_Excerpt_
Sir John Fortescue's doctrine as to the English constitution.

"A king of England cannot at his pleasure make any alterations in the laws of the land, for the nature of his government is not only regal, but political. Had it been merely regal, he would have a power to make what innovations and alterations he pleased in the laws of the kingdom, impose tallages and other hardships upon the people whether they would or no, without their consent, which sort of government the civil laws point out when they declare Quod principi placuit, legis habet vigorem. But it is much otherwise with a king whose government is political, because he can neither make any alteration or change in the laws of the realm without the consent of the subjects, nor burthen them against their wills with strange impositions, so that a people governed by such laws as are made by their own consent and approbation enjoy their properties securely, and without the hazard of being deprived of them, either by the king or any other. The same things may be effected under an absolute prince, provided he do not degenerate into the tyrant. Of such a prince, Aristotle, in the third of his Politics, says, 'It is better for a city to be governed by a good man than by good laws.' But because it does not always happen that the person presiding over a people is so qualified, St. Thomas, in the book which he writ to the king of Cyprus, De Regimine Principum, wishes that a kingdom could be so instituted as that the king might not be at liberty to tyrannize over his people; which only comes to pass in the present case; that is, when the sovereign power is restrained by political laws. Rejoice, therefore, my good prince, that such is the law of the kingdom which you are to inherit, because it will afford, both to yourself and subjects, the greatest security and satisfaction."[x]

The two great divisions of civil rule, the absolute, or regal as he calls it, and the political, Fortescue proceeds to deduce from the several originals of conquest and compact. Concerning the latter he declares emphatically a truth not always palatable to princes, that such governments were instituted by the people, and for the people's good; quoting St. Augustin for a similar definition of a political society. "As the head of a body natural cannot change its nerves and sinews, cannot deny to the several parts their proper energy, their due proportion and aliment of blood; neither can a king, who is the head of a body politic, change the laws thereof, nor take from the people what is theirs by right against their consent. Thus you have, sir, the formal institution of every political kingdom, from whence you may guess at the power which a king may exercise with respect to the laws and the subject. For he is appointed to protect his subjects in their lives, properties, and laws; for this very end and purpose he has the delegation of power from the people, and he has no just claim to any other power but this. Wherefore, to give a brief answer to that question of yours, concerning the different powers which kings claim over their subjects, I am firmly of opinion that it arises solely from the different natures of their original institution, as you may easily collect from what has been said. So the kingdom of England had its original from Brute, and the Trojans, who attended him from Italy and Greece, and became a mixed kind of government, compounded of the regal and political."[y]

Erroneous views taken by Hume.

_Tasks_
• 1. Reproduce the listing unchanged, from its first line through the line containing "33056 (236, 2336)".
• 2. Pick up the excerpt on Fortescue's doctrine of the English constitution after its final line and continue writing it.

_Records of locating words and elements_
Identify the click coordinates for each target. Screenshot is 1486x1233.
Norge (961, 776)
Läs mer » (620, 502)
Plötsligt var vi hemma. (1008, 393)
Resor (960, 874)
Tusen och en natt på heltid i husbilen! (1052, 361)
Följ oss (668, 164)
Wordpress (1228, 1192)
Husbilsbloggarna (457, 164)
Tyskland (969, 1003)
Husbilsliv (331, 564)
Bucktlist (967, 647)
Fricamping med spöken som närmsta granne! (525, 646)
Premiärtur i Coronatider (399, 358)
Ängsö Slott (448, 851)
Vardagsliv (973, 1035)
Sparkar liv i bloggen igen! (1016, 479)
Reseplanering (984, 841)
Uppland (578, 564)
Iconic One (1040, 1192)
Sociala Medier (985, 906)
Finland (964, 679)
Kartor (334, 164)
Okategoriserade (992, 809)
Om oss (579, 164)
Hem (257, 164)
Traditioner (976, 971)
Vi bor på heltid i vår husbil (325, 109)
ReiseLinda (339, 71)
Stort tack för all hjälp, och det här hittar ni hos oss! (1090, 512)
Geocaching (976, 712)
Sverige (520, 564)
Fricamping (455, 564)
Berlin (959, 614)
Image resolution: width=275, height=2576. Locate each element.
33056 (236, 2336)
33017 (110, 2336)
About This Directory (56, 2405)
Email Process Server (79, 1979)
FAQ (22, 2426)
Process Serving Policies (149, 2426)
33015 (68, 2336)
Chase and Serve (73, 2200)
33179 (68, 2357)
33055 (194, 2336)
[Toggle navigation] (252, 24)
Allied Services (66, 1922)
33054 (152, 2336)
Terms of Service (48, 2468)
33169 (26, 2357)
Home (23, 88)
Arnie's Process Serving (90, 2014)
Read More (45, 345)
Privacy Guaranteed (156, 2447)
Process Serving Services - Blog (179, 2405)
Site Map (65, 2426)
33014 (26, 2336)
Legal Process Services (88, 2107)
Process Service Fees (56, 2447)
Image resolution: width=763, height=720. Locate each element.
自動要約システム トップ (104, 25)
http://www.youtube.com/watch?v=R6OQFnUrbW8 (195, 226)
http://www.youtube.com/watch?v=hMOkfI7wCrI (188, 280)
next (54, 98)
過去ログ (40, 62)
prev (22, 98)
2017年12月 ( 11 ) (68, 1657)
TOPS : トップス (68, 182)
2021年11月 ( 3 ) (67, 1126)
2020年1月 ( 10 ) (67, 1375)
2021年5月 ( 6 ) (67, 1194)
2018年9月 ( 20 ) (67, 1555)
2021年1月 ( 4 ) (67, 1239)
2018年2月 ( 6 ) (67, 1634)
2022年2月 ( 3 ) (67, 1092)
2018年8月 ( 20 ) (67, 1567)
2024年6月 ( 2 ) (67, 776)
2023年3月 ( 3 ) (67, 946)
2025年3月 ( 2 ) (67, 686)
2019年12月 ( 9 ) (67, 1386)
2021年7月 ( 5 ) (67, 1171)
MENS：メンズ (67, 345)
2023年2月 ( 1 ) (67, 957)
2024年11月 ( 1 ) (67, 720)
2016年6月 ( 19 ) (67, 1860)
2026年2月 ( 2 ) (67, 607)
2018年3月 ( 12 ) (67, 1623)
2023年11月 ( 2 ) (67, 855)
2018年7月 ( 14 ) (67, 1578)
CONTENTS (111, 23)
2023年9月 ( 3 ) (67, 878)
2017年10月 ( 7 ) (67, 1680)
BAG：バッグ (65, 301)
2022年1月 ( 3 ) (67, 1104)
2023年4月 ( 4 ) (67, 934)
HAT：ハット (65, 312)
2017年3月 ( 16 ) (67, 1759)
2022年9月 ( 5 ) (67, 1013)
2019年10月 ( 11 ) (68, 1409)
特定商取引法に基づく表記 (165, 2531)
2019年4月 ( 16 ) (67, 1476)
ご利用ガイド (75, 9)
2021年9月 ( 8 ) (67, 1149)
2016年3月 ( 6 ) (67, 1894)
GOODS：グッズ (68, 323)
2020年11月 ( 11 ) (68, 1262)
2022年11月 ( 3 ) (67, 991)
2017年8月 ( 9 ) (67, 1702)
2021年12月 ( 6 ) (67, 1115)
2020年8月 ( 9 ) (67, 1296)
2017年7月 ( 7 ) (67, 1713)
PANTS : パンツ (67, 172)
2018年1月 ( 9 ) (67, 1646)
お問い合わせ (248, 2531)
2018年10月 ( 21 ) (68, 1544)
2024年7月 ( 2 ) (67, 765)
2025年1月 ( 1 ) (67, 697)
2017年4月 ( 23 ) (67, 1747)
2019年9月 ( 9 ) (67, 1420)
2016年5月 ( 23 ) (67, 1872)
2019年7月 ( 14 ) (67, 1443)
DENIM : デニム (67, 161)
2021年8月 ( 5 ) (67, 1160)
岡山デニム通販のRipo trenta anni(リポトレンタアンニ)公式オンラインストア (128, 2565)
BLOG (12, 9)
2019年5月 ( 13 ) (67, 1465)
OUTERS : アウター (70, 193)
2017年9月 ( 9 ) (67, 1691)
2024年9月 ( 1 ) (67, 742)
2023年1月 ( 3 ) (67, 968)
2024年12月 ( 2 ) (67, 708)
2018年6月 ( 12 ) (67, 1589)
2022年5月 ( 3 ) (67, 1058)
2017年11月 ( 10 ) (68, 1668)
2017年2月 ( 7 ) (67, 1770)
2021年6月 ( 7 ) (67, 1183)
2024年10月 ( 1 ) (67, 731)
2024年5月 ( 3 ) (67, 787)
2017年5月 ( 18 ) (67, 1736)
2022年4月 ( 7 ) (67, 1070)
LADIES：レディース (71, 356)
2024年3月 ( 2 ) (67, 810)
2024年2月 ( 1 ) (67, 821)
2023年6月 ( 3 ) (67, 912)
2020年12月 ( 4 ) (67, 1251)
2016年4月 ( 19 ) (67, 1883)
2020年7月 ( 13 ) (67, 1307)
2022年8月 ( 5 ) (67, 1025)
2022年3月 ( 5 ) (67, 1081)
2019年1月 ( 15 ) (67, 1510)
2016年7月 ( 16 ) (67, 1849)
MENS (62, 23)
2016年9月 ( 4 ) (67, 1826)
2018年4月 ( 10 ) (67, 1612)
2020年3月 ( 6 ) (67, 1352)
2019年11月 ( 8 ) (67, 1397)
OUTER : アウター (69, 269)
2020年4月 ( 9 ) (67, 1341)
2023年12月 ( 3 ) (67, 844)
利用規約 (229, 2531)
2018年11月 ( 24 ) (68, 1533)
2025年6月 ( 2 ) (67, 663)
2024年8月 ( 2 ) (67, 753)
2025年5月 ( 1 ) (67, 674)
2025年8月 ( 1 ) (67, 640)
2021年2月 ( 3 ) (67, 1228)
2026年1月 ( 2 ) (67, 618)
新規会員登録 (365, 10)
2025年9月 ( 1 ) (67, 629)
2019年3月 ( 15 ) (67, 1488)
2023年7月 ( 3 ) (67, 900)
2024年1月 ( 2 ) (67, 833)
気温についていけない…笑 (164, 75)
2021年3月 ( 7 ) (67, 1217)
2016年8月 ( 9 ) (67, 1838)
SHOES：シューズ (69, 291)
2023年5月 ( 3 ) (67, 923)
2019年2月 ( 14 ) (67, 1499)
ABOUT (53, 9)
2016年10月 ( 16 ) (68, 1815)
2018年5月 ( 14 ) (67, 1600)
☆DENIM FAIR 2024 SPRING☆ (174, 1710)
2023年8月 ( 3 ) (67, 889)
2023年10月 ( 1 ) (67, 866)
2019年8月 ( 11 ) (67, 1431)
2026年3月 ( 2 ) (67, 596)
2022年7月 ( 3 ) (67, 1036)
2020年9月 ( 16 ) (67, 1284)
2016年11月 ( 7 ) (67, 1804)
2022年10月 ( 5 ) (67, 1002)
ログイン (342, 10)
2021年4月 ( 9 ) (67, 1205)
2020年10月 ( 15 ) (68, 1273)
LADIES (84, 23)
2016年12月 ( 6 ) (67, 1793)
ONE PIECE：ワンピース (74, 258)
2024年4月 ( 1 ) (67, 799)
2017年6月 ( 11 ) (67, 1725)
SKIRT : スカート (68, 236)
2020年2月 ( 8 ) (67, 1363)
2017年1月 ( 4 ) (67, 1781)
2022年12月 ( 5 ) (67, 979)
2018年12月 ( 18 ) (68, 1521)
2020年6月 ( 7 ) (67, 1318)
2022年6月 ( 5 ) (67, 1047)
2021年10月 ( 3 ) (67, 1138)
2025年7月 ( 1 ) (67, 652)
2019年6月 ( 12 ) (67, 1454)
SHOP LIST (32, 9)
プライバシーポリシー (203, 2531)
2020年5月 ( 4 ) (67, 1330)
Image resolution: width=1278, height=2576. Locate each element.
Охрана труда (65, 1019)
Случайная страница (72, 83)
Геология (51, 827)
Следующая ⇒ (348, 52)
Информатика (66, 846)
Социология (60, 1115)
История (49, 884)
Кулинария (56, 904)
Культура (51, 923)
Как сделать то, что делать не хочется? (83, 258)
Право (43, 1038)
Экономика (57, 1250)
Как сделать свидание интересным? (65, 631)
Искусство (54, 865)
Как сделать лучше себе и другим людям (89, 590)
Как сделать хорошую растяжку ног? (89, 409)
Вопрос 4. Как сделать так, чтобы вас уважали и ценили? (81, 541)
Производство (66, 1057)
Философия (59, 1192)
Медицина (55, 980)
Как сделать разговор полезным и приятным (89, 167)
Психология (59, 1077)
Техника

_Expected results_
• 1.
Identify the click coordinates for each target. Screenshot is 1486x1233.
Norge (961, 776)
Läs mer » (620, 502)
Plötsligt var vi hemma. (1008, 393)
Resor (960, 874)
Tusen och en natt på heltid i husbilen! (1052, 361)
Följ oss (668, 164)
Wordpress (1228, 1192)
Husbilsbloggarna (457, 164)
Tyskland (969, 1003)
Husbilsliv (331, 564)
Bucktlist (967, 647)
Fricamping med spöken som närmsta granne! (525, 646)
Premiärtur i Coronatider (399, 358)
Ängsö Slott (448, 851)
Vardagsliv (973, 1035)
Sparkar liv i bloggen igen! (1016, 479)
Reseplanering (984, 841)
Uppland (578, 564)
Iconic One (1040, 1192)
Sociala Medier (985, 906)
Finland (964, 679)
Kartor (334, 164)
Okategoriserade (992, 809)
Om oss (579, 164)
Hem (257, 164)
Traditioner (976, 971)
Vi bor på heltid i vår husbil (325, 109)
ReiseLinda (339, 71)
Stort tack för all hjälp, och det här hittar ni hos oss! (1090, 512)
Geocaching (976, 712)
Sverige (520, 564)
Fricamping (455, 564)
Berlin (959, 614)
Image resolution: width=275, height=2576. Locate each element.
33056 (236, 2336)

• 2.
It would occupy too much space to quote every other passage of the same nature in this treatise of Fortescue, and in that entitled, Of the Difference between an Absolute and Limited Monarchy, which, so far as these points are concerned, is nearly a translation from the former.[z] But these, corroborated as they are by the statute-book and by the rolls of parliament, are surely conclusive against the notions which pervade Mr. Hume's History. I have already remarked that a sense of the glaring prejudice by which some Whig writers had been actuated, in representing the English constitution from the earliest times as nearly arrived at its present perfection, conspired with certain prepossessions of his own to lead this eminent historian into an equally erroneous system on the opposite side. And as he traced the stream backwards, and came last to the times of the Plantagenet dynasty, with opinions already biassed and even pledged to the world in his volumes of earlier publication, he was prone to seize hold of, and even exaggerate, every circumstance that indicated immature civilization, and law perverted or infringed.[a] To this his ignorance of English jurisprudence which certainly in some measure disqualified him from writing our history, did not a little contribute; misrepresentations frequently occurring in his work, which a moderate acquaintance with the law of the land would have prevented.[]

Instances of illegal condemnation rare.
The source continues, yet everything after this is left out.